The earliest instance I found boink, used unequivocally as a verb, is in an electrical engineering volume called R & D Review, 1957.

The analogous picture in a simple mechanical model is that of the bottom of anold-fashioned [sic] oil can just as it “boinks”: there are two stable states separated by an energy barrier. If we had not included the spontaneous distortion (for instance, if the lattice were incompressible but still thermally expansive), then on increasing temperature the interaction energy characterized by T1 …

Thanks also to @josh61's post, I was spurred to watch the American sitcom Cheers for myself. I viewed the entire 11 seasons (1982-1993), and I discovered the term boink, meaning sexual intercourse, was uttered twice in season 3. At that time the shows were written by a staff of writers among whom were David Angell, Peter Casey and David Lee who later worked together in the spin-off show Frasier, 1993-2004. According to Wikipedia, the writers in episode 2 were Glen Charles & Les Charles, and episode 22 was written by Sam Simon (co-creator of The Simpsons).

The first utterance of boink occurs in episode 2, Rebound: Part 2

In Rebound: Part 2 the umpteenth waitress hired to replace Diane Chambers quits her job when she discovers the sex-obsessed but charismatic bar owner, Sam Malone, has bedded her sister. Carla Tortelli (played by Rhea Perlman), Sam's most loyal employee, exasperated by the number of waitresses who quit, tells him:

(0.15.15) Carla: Great, great. Now I've gotta work another Saturday night by myself. Sam you promised you weren't going to boink any more waitresses in this joint unless it was me!
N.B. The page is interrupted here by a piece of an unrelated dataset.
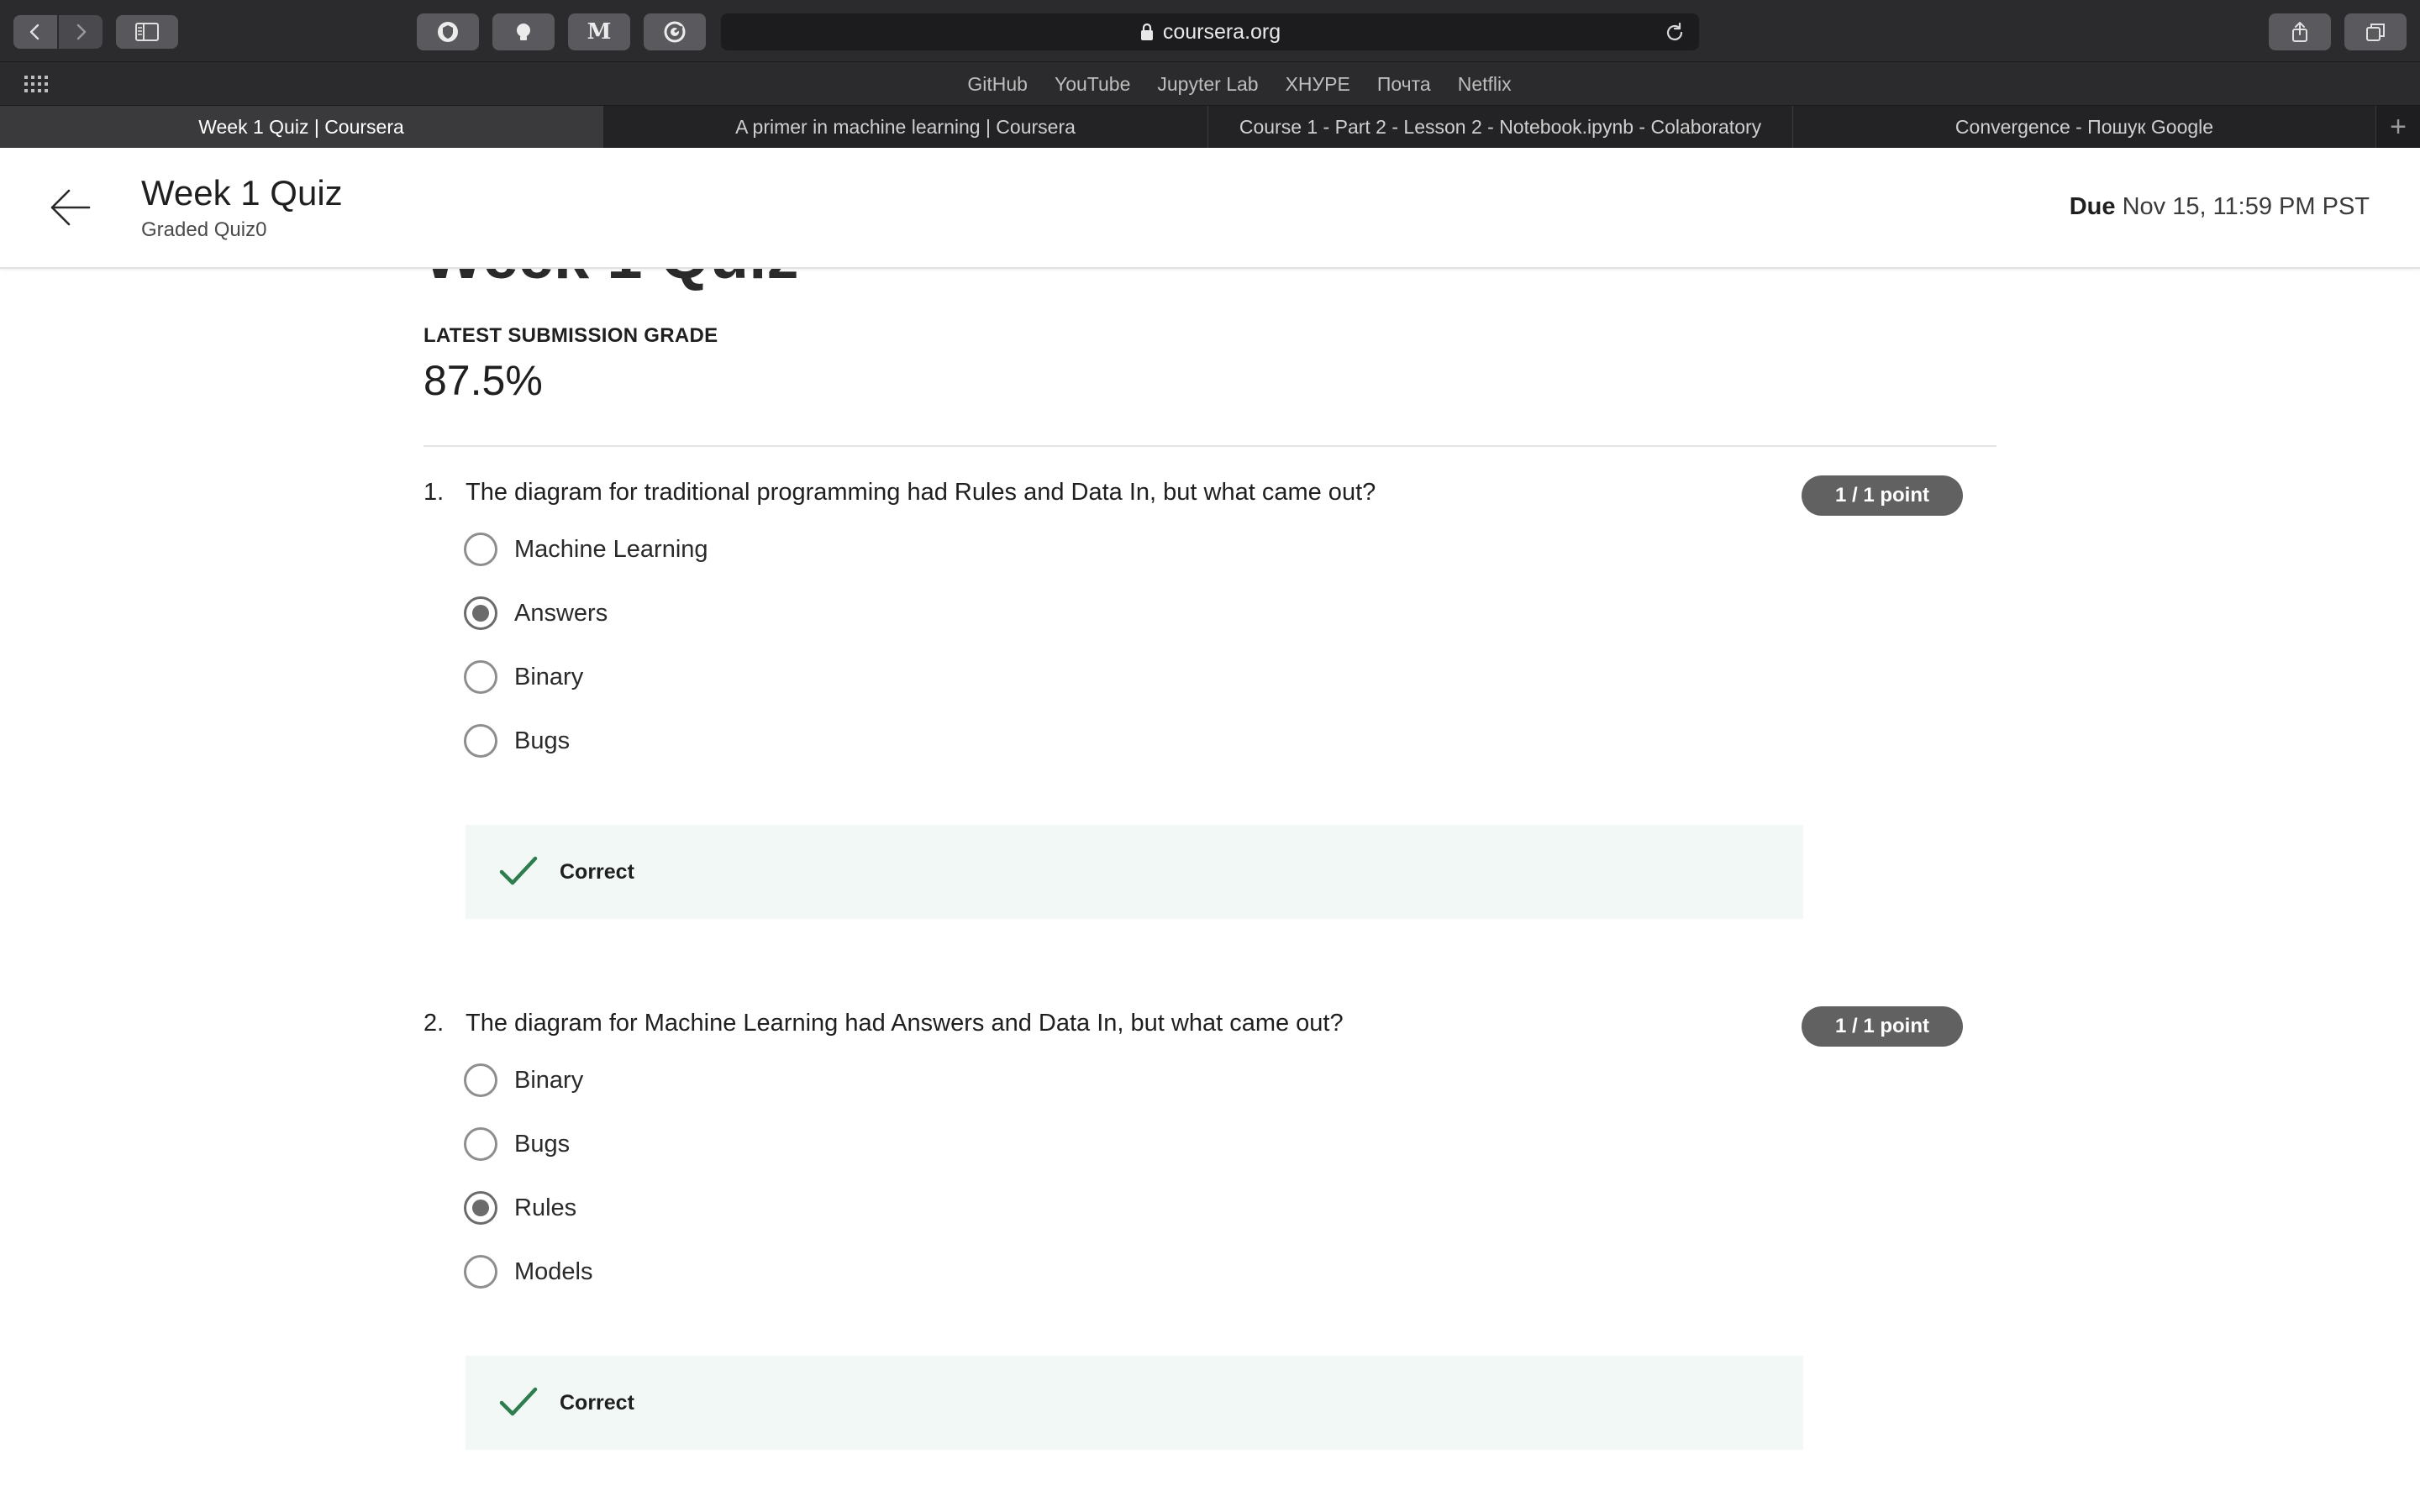 This screenshot has height=1512, width=2420. I want to click on m-extension-icon: M, so click(600, 32). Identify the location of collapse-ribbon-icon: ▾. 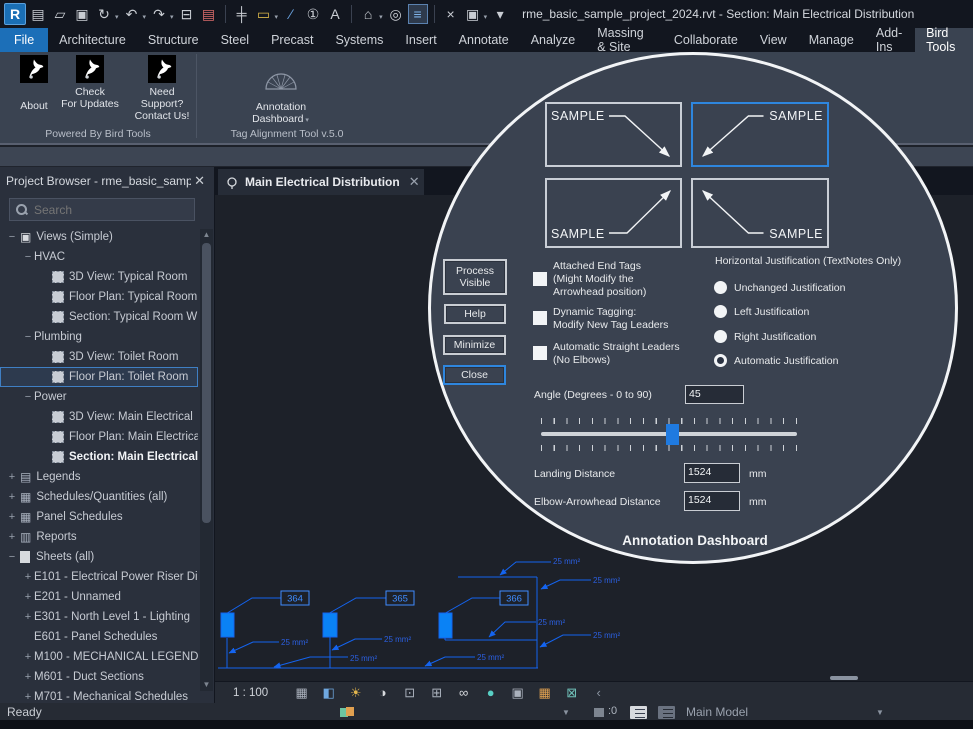
(500, 14).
Boink appeared again in episode 22 "Cheerio Cheers" but this time as a noun. The following line is delivered at h0.20.02.

Carla: Well, last I saw, you and Diane were here alone. D’ja give her a goodbye boink?

Episode 2 was aired October 4, 1984 whilst episode 22 was filmed in late November 1984, and aired April 11, 1985. Meanwhile Stephen King's novel, Thinner, mentioned in @snailboat's answer was published in November 19, 1984.

LINK TO CHEERS SCRIPTS.

Solution 4:

I was in a group of teenagers in a small school in Sleaford, Lincolnshire, England who started using the word "bonk" to mean have sex in about 1970. We have always maintained that we "invented" it having never knowingly heard it used before. We set out on a mission to "spread the word". Maybe we were delusional or could it be that we succeeded?